Les experts ont observé que lorsqu'ils pulvérisent les produits chimiques, la plupart des agriculteurs kenyans ne prennent pas les précautions qui incluent le port de gants, de masques et de bottes.
« Certains pulvérisent également au mauvais moment, par exemple pendant la journée ou lorsqu'il y a du vent », a observé Maingi.
Au Kenya, les milliers de boutiques de fruits et légumes disséminées dans les villages reculés sont au cœur de l’utilisation intensive de pesticides.

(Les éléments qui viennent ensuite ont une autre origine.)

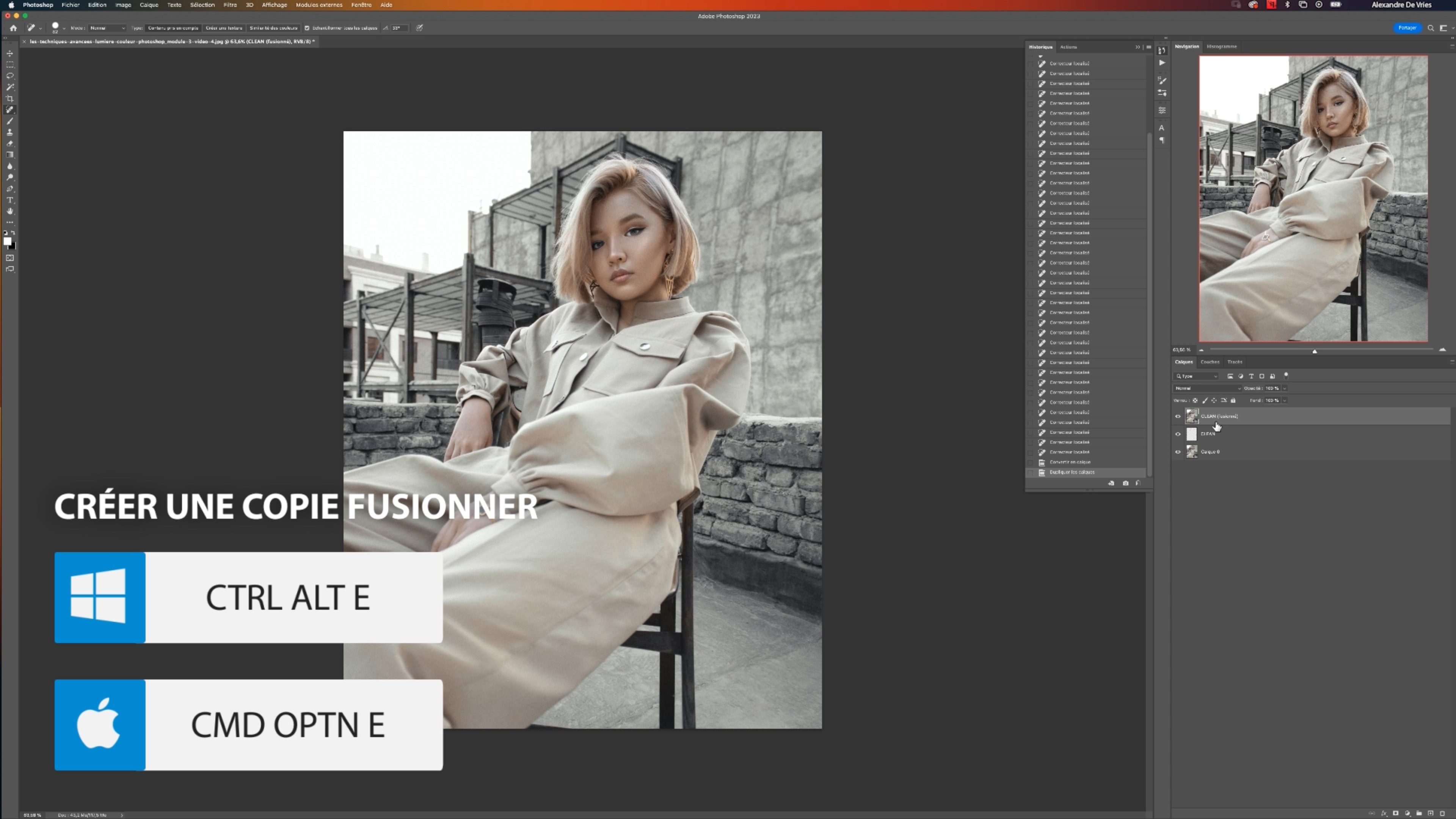Filter layers by text type icon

Les magasins sont devenus des lieux où les agriculteurs ont accès à toutes sortes de produits chimiques agricoles et de semences hybrides. Les agriculteurs expliquent généralement aux vendeurs le parasite ou les symptômes de la maladie qui a attaqué leurs plantes, et ceux-ci leur vendent le produit chimique.
« On peut même m'appeler de la ferme et me décrire les symptômes, et je prescris un médicament. Si j'en ai un, je le vends ; sinon, je le commande à Bungoma. La plupart du temps, ça marche », explique Caroline Oduori, propriétaire d'un magasin agro-vétérinaire à Budalangi, Busia, dans l'ouest du Kenya.
À en juger par le nombre de boutiques dans les villes et les villages, l'activité est en plein essor, les Kenyans renouant avec l'intérêt pour l'agriculture. Les experts ont appelé à l'adoption de pratiques de lutte intégrée contre les ravageurs pour une agriculture durable.